Access Atlanta > Arts > Our Reviews > Archives > 2006 > October > 15 > Entry

Lucky Luciana and LAGQ Open Spivey Hall Season

CONCERT REVIEW Los Angeles Guitar Quartet and vocalist Luciana Souza. Friday at Spivey Hall. www.spiveyhall.org.

In North America and Europe, music is usually segregated, by category. Whether it’s bowing to the public imagination or to corporate convenience, you find the lines drawn in record stores, iTunes, Grammy Awards and casual conversation. The separation between jazz and folk and pop and classical seems pretty clear cut.

And when these musicians try to bridge the divide, the result often feels more like insincere “crossover” rubbish than a true creative cross-pollination — especially when it involves classical music, which resists improvisation. (Indeed, artists who succeed are often pegged as trailblazers, an acknowledgement that the path is perilous for most.)

But Friday night at Spivey Hall’s season-opening concert, you’d have been crazy to talk about musical boundaries.

The Los Angeles Guitar Quartet — LAGQ to their friends — and Brazilian-American chanteuse Luciana Souza sailed with abandon around the globe, oblivious to genres and territorial disputes.

They began with “De Sabado Pra Domingunhos” by Hermeto Pascoal — Souza’s godfather, described as “the Frank Zappa of Brazil” in the program notes by LAGQ’s William Kanengiser — a rhythmically infectious and sultry tune.

Here Souza scatted in one meter — bah-bah-do-bao — while whisking another meter in a hand-held triangle. The four guitars filled out the harmonic space in driving counterpoint. It sounded at once unfathomably complicated and natural, earthy. It was, in essence, jazzy folk music with the easy appeal of pop and the rigor and extreme virtuosity of classical, all in the first song on the program.

For most of the night, they remained in the Latin American world, the hub of blurred traditions and bloodlines. The explosive brew of West African, Spanish, Portuguese, Afro-Cuban and pan-Caribbean rhythms and attitudes has a bracing effect: everything is welcome, nothing is uptight, and a good song is a good song.

Much of the music here was composed (or arranged) for the LAGQ — Kanengiser, John Dearman, Scott Tennant and, a new member, Matthew Greif, who replaces Andrew York, a noted composer and virtuoso who is seeking a higher-profile solo career.

Souza sang a duet with each of the four guitarists, including Antonio Carlos Jobim’s “Triste” with Greif, a bossa-nova lament heavy on the improvisation and, with Dearman, a medley of tunes based on baião, a heart-tugging, syncopated Brazilian rhythm.

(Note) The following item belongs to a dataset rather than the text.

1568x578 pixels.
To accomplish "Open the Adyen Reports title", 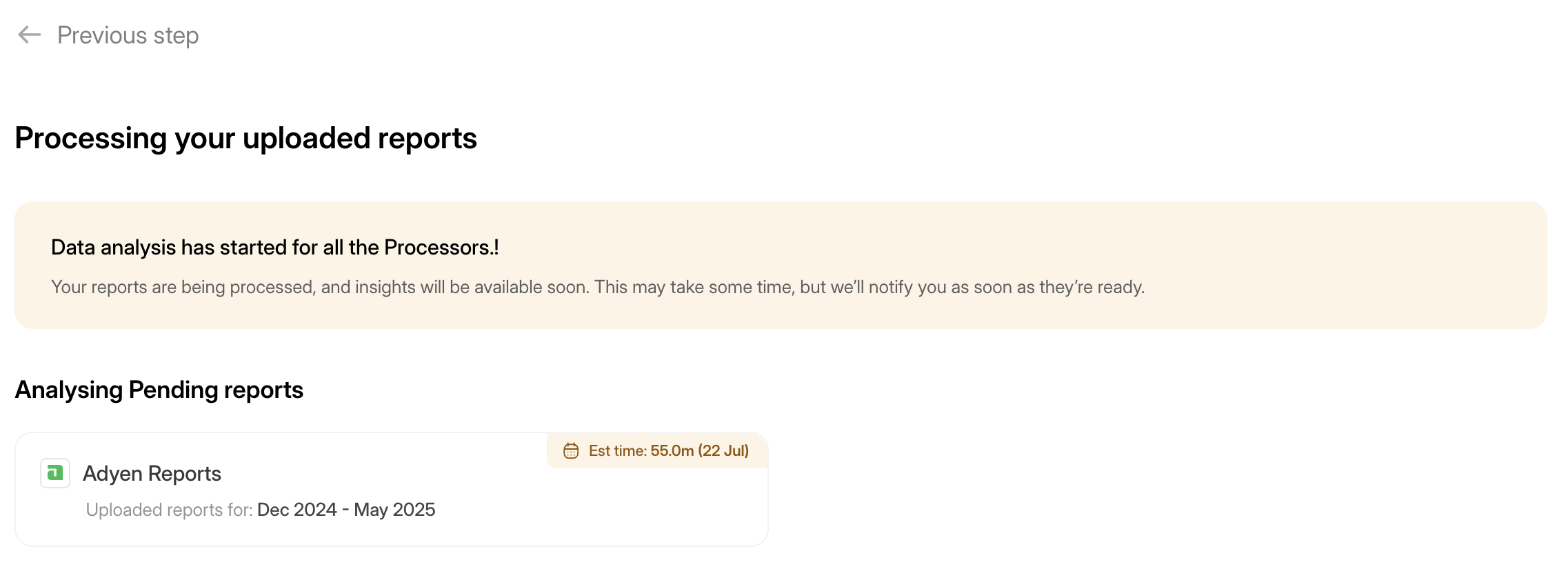I will coord(152,474).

Souza can’t help but command your full attention when she sings. She was her radiant best in one of her own songs to Pablo Neruda’s “Sonnet 49.” Her vocal style — soulful, pleading, “educated” and devoid of rawness and grit — doesn’t yield intense flashes of euphoria in the listener, but a slow-burning, glowing-embers warmth.

This concert, the second stop on a tour that culminates at Zankel Hall, the hipster venue Carnegie Hall’s basement, was an Atlanta reunion for the musicians. Although they all live on the West Coast, Souza was introduced to the LAGQ members a few years ago when they performed (and recorded) music by Argentine composer Osvaldo Golijov with the Atlanta Symphony Orchestra.

In tribute, Souza and Kanengiser offered Golijov’s “Lua Descolorida,” a spiritual, haunting meditation imbued with a universe of shadings and emotions.